- Short exercise
Reproduce the records below without any change, starting at their first line and ending with the line that contains "Looking at the screenshot, I should 23,62.", both included.
------ Dataset excerpts ------
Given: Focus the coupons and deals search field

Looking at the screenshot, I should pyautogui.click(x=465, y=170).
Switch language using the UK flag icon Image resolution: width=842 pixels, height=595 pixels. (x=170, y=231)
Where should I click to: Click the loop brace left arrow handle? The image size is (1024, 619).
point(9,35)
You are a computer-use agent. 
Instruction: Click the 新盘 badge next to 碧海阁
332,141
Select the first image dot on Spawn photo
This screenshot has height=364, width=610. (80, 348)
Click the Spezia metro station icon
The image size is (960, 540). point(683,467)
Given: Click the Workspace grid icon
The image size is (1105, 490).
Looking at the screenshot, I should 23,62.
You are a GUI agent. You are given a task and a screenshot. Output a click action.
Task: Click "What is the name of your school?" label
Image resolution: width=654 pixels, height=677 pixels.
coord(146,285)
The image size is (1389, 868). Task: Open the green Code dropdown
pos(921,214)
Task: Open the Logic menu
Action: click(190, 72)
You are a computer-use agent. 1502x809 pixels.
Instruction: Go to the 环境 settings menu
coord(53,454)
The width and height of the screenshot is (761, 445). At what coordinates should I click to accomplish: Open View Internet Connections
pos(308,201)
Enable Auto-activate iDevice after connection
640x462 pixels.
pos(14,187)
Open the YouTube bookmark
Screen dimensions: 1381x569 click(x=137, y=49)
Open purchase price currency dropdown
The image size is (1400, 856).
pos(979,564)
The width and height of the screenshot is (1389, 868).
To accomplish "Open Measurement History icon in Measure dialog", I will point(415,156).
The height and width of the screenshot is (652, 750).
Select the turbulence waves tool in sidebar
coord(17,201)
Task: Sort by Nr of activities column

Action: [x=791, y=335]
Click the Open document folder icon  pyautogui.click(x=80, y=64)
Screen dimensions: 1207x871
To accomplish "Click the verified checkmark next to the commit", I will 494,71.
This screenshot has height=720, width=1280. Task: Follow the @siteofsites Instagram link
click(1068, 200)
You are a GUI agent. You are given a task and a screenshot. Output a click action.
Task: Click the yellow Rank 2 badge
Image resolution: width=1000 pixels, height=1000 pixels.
------
- Result
Given: Focus the coupons and deals search field

Looking at the screenshot, I should pyautogui.click(x=465, y=170).
Switch language using the UK flag icon Image resolution: width=842 pixels, height=595 pixels. (x=170, y=231)
Where should I click to: Click the loop brace left arrow handle? The image size is (1024, 619).
point(9,35)
You are a computer-use agent. 
Instruction: Click the 新盘 badge next to 碧海阁
332,141
Select the first image dot on Spawn photo
This screenshot has height=364, width=610. (80, 348)
Click the Spezia metro station icon
The image size is (960, 540). point(683,467)
Given: Click the Workspace grid icon
The image size is (1105, 490).
Looking at the screenshot, I should 23,62.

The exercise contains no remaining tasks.